■ **Task item**: Begin at the line below that contains "The height and" and write out every line from there to the end of the entries, exactly.

Saved data entries:
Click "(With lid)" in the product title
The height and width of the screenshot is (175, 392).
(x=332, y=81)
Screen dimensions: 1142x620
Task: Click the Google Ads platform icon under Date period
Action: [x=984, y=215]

■ **Solution below**:
The height and width of the screenshot is (175, 392).
(x=332, y=81)
Screen dimensions: 1142x620
Task: Click the Google Ads platform icon under Date period
Action: [x=984, y=215]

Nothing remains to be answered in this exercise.